Onto lunch at the Thebes Urban Village, and then a stop at an alabaster factory. There are many such here.

In the eve, a ride on a felucca sailing boat, and then a horse/buggy ride around Luxor, which included going down the narrow streets of the Luxor Market. Since I can't upload pix, this link will take you to a view of the market and one of the horse and buggies.

We ended the eve with a stop at an outdoor cafe, where we had Turkish coffee - gritty for those of you who haven't had the pleasure. And some scarf buying. Back to the hotel to see a wedding reception come out of the entrance - lost of musicians, drums and egyptian horns, and tambourines; dancing by the wedding party, mother-in-laws, and singing by the crowd. Very festive. The local banker we visited later, said that was the 4th wedding today at the hotel; that it is very cold and this way you can get some warmth....

It's now almost 10pm and we are in an internet cafe.
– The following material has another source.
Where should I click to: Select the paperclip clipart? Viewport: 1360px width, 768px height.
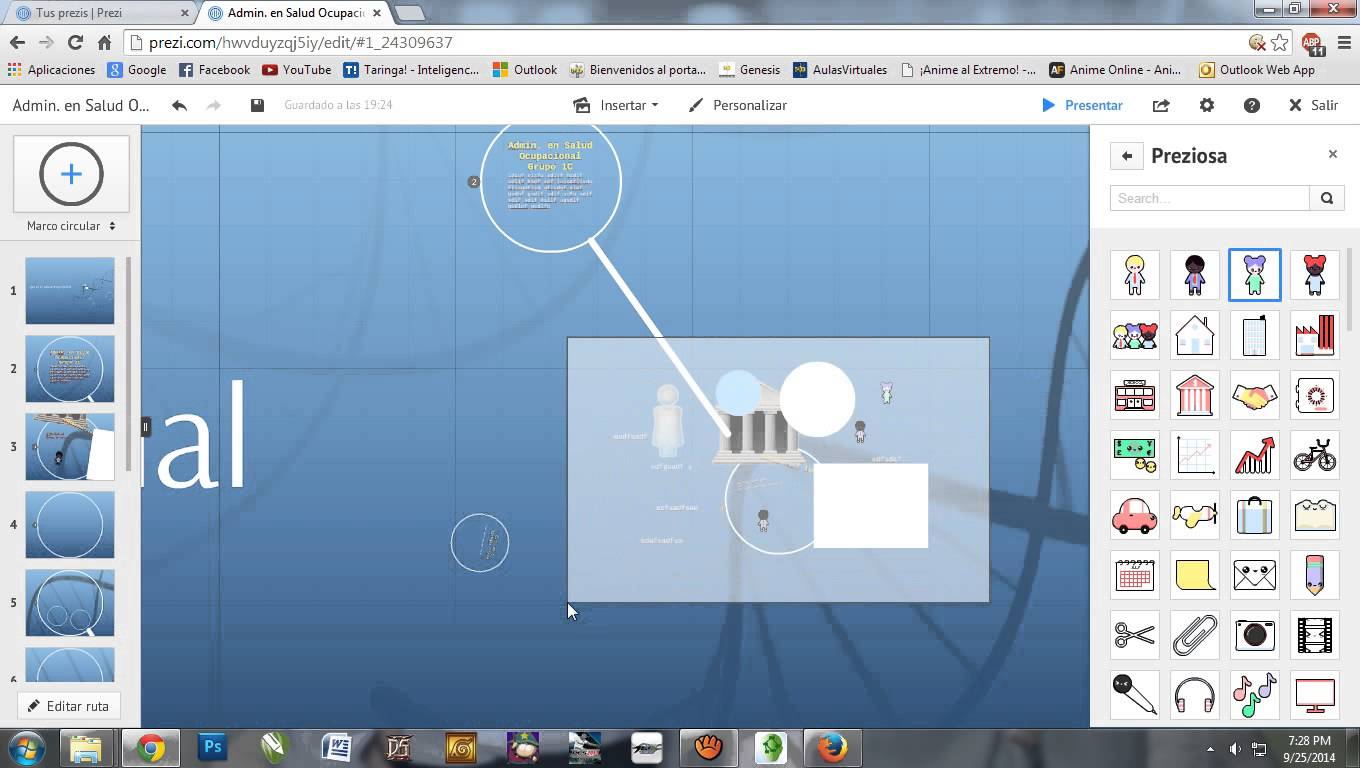pyautogui.click(x=1194, y=635)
So that's it for now - we have to get ready for a 4:45 am early rise for a balloon ride over the Valley of the Kings in a basket that seats 20!

Sunday, February 04, 2007

Lunch

Mostly I was testing the process of transferring a picture from photobucket to the blog. Works really well. This is the naam, cracker and spreads.
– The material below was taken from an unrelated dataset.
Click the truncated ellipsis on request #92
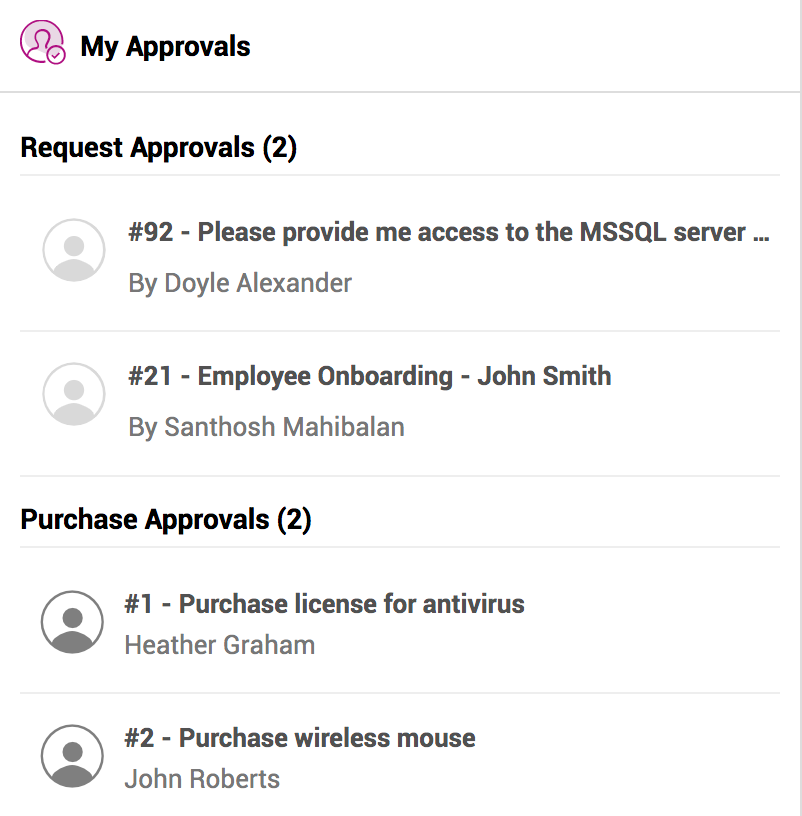The width and height of the screenshot is (802, 816). 760,235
And this is a huge bowl of fragrant flower petals floating in water. Several of the hotels and restaurants place these decorative pieces in the lobby areas.

Lunch



The food has been delicious so far. A breakfast buffet at the hotel that included fruits, sweets, porridge (millet, oat, barley mix), sausage, etc. For lunch in this restaurant, we had freshly made pita bread, and something like nan (cracker like) with babaganoush, bead spread, and yogurt spread. Chicken kabobs, rice and vegies. And dessert was a plate of fresh fruit.
The afternoon we spent at the Egyptian Museum which house many antiquities, including all of the artifacts from King Tut's tomb. Hundreds of items! Very interesting.
On the way to and fro we see many many unfinished buildings. Gives the appearance of a great level of poverty, or some sort f devastation. However, what we learned was that by having unfinished buildings, owners by pass property taxes. So they only build so far, and when child gets married, they add on, but not finish. You see these buildings all over the areas we have been too in Cairo.

Saturday, February 03, 2007

Cairo

We're here! This is our hotel. Right next to the pyramids. The rooms are nice, the hotel an old palace. When we came to the pc center, the staff were all ready to meet and greet a German diplomat (this is at 10pm). Turns out to be Angela Merkel (chancellor, I think). Lots of cars, security, k9 corps, etc.

We had a real Oregon welcome when we landed - there was a downpour. It rained for 30 minutes and has bee cold and windy since. Full moon, yes!

Some have asked for a run down on the food: For dinner we had a buffet that had all sorts of Egyption offerings - lamb stew, coucous, tabouleh, humus, turkey, beef kofta, indian bbq chicken, myriad of vegies, like green beans with red/yellow peppers, salads with lettuce/tomato/olives/egyptian cheese. Desserts included your normal tiramisu, cheesecake, etc. Didn't do dessert - the guidebook says E eat fruit for dessert, but didn't see any. We had water to drink, and bought an extra liter @ 15 Egyptian pounds, or $2.63.

Left NYC at 6:45pm on 2/2 and arrived in Egypt 2/3 at noon. 10 hr flight. Food on the plane was very good. Had dinner and breakfast. Plus mango and guave juice to drink along with sodas and water.

Met up with some of our group today, ok, just 1 other person. The rest of the group did the pre-trip in Jordan. There are 7 of them. Plus us 4 and the 1 other we met. Total=12. That's a good number. There is another group that started today too. came over on the flight with us. But they have their own OATS tour guide.

Friday, February 02, 2007

Fur coats

On our tour of Manhattan this morning, we saw 7 women wearing real fur coats. ! Coming from the hubbub about Schumachers, it feels odd to see real fur coats on the street, not spray painted.